India is probably growing at about five to six per cent. China’s growth is much more substantial. But India has enormous potential, and this five per cent should be close to 20 to 25 per cent in the next two to three years.

Weber has had amazing growth over the last four to five years. We have been in a sweet spot in the market globally. We have the best network. We know from the published data of our competitors that we consistently outgrow them. A lot of it has to do with our positioning as an engagement agency. Growth... particularly in North America, we are pretty strong on share. Europe is not bad at all, UK is very strong and here in Asia, we are amongst the top three to four players.

How big an advantage are global alignments in PR today? What is your view on how it will be in future? How much of your clientele in India / APac is globally/ regionally aligned?

We work on the basis of 60 per cent local and 40 per cent international. It’s very important to have local business and understand local relationships. Roughly, we find that most successful offices, the most profitable ones, are the ones that have that kind of a mix. In India, we are not there yet. Here, 20 to 25 per cent would be global business and the remaining would be Indian business.

Do you see scope for further acquisitions by Weber Shandwick in the region and in India?

Yes, potentially. But organic growth is by far the most important thing to us.

How much of revenue comes from the traditional PR practice?

It’s hard to detangle traditional and new now. About three years ago, digital associated revenues were substantially less than five per cent. Today they are closer to 20 per cent. It is not just the growth of digital revenues per se, it’s what that represents. I think we have moved away from the idea of being an all-traditional business.

Social is seen by many as a PR expertise area. Are PR agencies better equipped to handle social media than pure play social/ digital-cum-social agencies?

Everyone has their own perspective on this. I guess what makes the PR firm uniquely placed to thrive in the social media, and we have kind of always been doing that before there was a Facebook or Twitter, is having conversations and telling stories. The idea of the term ‘engaging’: we were always getting involved in those kind of conversations. Whether directly or indirectly through the media, it’s a very natural environment for us. We are not the only people do to social media. There are all sorts of business that have a legitimate angle. We are kind of a natural at social media.

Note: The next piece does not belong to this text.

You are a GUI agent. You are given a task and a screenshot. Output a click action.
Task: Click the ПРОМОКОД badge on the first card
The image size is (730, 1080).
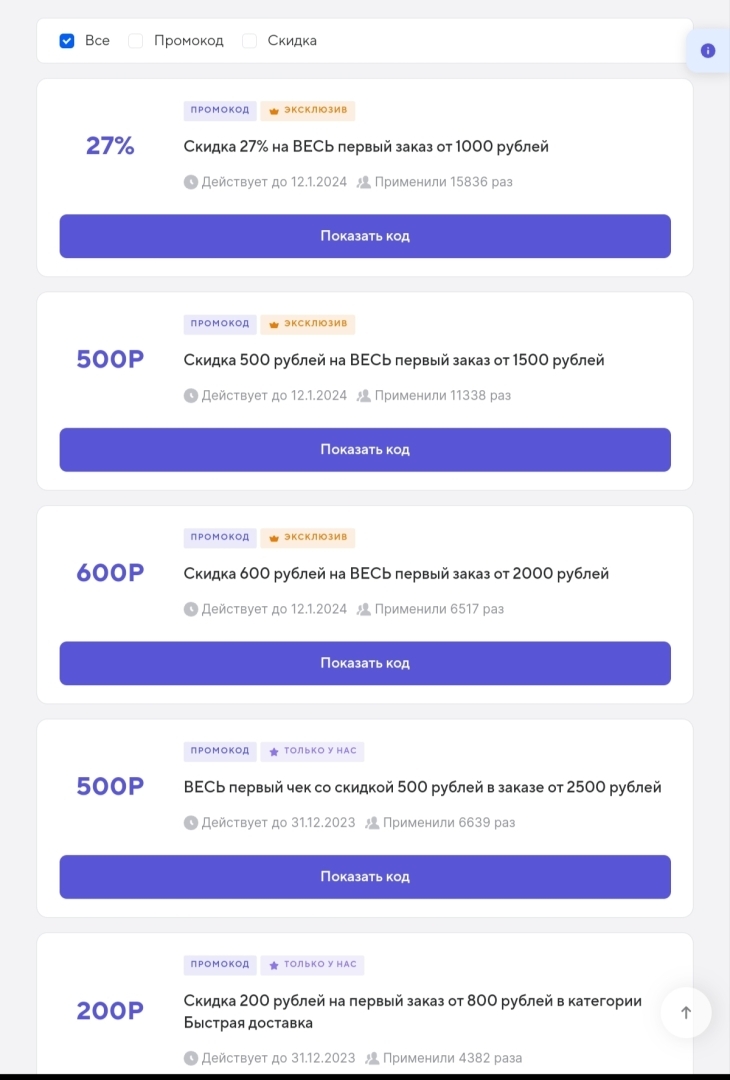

While the process of globalisation is on (mergers with, acquisitions by, networks), there are more independents springing up. What is your view – is it about the low entry barriers?

There are always independent businesses and will always be. You are quicker when you are younger. They are highly creative, they often bring something new to the market. These firms are very important to us. Local markets are very important. Their ability to seize a niche and react to it very quickly will be important. What they lack is scale.

What do we need? A brain. Ten to 15 years ago, clients would come to us because they thought that we had some specialist arcade knowledge of how media worked. Now, anyone and everyone is a journalist. Barriers to entry are not high dollar. That is why you will always have these businesses starting. We love these businesses and we have partnerships with these businesses because they can do things we can’t and vice versa.

What is your outlook for the rest of 2013 - globally and for India?

Globally, we are having a very good year. It has been surprisingly strong for us in North America and better than we thought in Europe. 2010 and 2011 were incredible and so was 2012. I thought that it is going to slow down for whole number of global reasons. I won’t say that it has been easy, but we are seeing very substantial growth rate in Asia. In most of the Asian markets, the business is close to 20 per cent (on growth). There has been a slowdown but not really that much. I see there is so much growth in this business irrespective of the economic cycle. I feel pretty good about it. If you ask me about next year, I will be very uncertain.

In Asia, the markets are growing hugely. But we also have to see the challenges. There are millions of people who still don’t have access to internet or phones. We have a long way to go.